Le président du Musée international d’art naïf de Magog, Michel Meyniel, montre fièrement le tableau de l’exposition «Les clochers du Québec et... d’ailleurs». (photo: Vincent Cliche)
Les clochers en vedette au Musée d’art naïf
Le Musée international d’art naïf de Magog présente une exposition sur les clochers d’église et ce, juste à temps pour la Fête de Pâques.
Depuis l’an dernier, cette institution artistique expose ces événements par thèmes pour mettre en valeur sa collection personnelle. «De cette façon, nous redécouvrons nos toiles», précise le président du musée, Michel Meyniel.
En ce temps Pascal, le conseil d’administration du musée a choisi comme thématique les clochers.
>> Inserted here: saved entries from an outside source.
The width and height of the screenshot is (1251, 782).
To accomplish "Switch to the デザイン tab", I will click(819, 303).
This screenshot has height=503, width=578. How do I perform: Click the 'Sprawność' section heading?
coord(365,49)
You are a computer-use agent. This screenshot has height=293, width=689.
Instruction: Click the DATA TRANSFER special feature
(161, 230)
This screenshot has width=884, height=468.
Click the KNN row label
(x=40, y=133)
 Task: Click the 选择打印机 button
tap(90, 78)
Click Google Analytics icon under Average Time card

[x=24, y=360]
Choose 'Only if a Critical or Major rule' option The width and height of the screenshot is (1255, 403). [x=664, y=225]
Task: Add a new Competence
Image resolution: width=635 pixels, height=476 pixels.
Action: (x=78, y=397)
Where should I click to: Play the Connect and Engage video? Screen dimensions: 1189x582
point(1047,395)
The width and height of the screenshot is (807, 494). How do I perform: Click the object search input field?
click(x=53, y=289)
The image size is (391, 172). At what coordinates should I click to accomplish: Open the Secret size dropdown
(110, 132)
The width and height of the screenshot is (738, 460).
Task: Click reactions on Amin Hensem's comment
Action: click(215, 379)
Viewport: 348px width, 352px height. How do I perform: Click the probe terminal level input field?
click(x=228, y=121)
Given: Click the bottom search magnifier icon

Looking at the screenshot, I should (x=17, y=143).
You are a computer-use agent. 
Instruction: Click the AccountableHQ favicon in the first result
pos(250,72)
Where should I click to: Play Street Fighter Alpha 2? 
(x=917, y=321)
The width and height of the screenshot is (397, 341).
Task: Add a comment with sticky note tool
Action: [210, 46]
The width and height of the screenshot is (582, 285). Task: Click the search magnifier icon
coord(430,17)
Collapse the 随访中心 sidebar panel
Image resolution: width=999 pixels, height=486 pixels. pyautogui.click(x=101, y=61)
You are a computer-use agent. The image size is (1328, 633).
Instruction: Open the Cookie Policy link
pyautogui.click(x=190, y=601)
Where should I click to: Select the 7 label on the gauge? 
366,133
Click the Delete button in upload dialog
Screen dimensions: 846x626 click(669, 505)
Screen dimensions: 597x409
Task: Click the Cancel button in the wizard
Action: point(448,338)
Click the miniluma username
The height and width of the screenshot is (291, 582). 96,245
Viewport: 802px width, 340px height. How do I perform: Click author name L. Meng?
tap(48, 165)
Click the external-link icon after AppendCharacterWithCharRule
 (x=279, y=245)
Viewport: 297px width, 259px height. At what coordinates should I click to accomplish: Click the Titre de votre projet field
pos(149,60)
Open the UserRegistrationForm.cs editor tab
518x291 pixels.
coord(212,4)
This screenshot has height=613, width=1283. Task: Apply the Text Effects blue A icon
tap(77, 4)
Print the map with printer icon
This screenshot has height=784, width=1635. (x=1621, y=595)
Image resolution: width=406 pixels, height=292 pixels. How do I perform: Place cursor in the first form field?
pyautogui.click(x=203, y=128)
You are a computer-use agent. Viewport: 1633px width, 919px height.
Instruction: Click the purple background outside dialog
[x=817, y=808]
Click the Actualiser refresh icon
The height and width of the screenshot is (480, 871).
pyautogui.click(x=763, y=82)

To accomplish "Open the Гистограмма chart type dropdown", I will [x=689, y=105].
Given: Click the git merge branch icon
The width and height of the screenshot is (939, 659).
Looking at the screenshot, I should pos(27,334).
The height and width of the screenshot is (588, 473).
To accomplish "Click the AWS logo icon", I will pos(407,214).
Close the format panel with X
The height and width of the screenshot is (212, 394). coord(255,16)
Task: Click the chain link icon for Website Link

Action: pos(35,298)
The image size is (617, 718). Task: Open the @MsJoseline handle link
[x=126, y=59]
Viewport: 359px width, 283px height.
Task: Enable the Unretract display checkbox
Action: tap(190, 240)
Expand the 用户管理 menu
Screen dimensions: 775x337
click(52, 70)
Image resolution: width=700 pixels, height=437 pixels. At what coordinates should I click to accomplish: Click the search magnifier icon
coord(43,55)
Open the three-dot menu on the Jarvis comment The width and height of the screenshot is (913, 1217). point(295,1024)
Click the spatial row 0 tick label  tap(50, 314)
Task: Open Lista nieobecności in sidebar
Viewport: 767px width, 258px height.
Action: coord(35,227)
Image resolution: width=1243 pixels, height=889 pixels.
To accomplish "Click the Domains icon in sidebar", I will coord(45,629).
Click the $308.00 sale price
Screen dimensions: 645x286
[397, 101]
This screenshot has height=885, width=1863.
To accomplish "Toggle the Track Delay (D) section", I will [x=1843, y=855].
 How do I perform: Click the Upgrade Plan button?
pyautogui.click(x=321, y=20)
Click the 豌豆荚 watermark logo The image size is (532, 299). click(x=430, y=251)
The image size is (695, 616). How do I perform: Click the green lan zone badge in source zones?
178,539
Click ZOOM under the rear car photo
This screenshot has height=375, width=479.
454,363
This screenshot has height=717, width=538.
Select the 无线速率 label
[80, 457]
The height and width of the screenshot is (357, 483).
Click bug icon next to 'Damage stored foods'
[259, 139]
Parfois, ces parties qu’on associe à la beauté d’une église sont l’élément principal du tableau, mais il arrive que les visiteurs doivent chercher ledit clocher, de là l’art naïf.
En tout, une quarantaine d’œuvres sont exposées. Plusieurs d’entre elles ont une saveur internationale puisqu’elles proviennent de divers pays, comme le Mexique, la Roumanie, la France et la Bulgarie.
Le président du musée, Michel Meyniel, fait remarquer qu’il y a des différences flagrantes entre ces tableaux et ceux qui ont été produits au Québec. «Il y a peu de chances de se tromper sur leur origine», note-t-il.
Si on prend une œuvre mexicaine, M. Meyniel constate que la plupart des artistes utilisent des couleurs vives et font référence aux cultures maya et aztèque qu’ils n’ont jamais abandonnées. «On observe aussi beaucoup de festivités chez eux.»
Au contraire, les tableaux québécois arborent des couleurs du terroir. Le brun, le jaune, le vert et le noir dominent. «Dans une œuvre, on voit une cabane en bois rond, ce qui est typiquement québécois. On peut même observer le Bonhomme Carnaval dans l’un des tableaux.»
Différents contes accompagnent également les œuvres présentées. Michel Meyniel croit que le mariage de ces différentes formes d’art permet de faire parler les tableaux davantage.
L’exposition «Les clochers du Québec et... d’ailleurs» est présentée jusqu’au 1er juillet prochain au Musée international d’art naïf de Magog. On peut s’y rendre du mercredi au dimanche.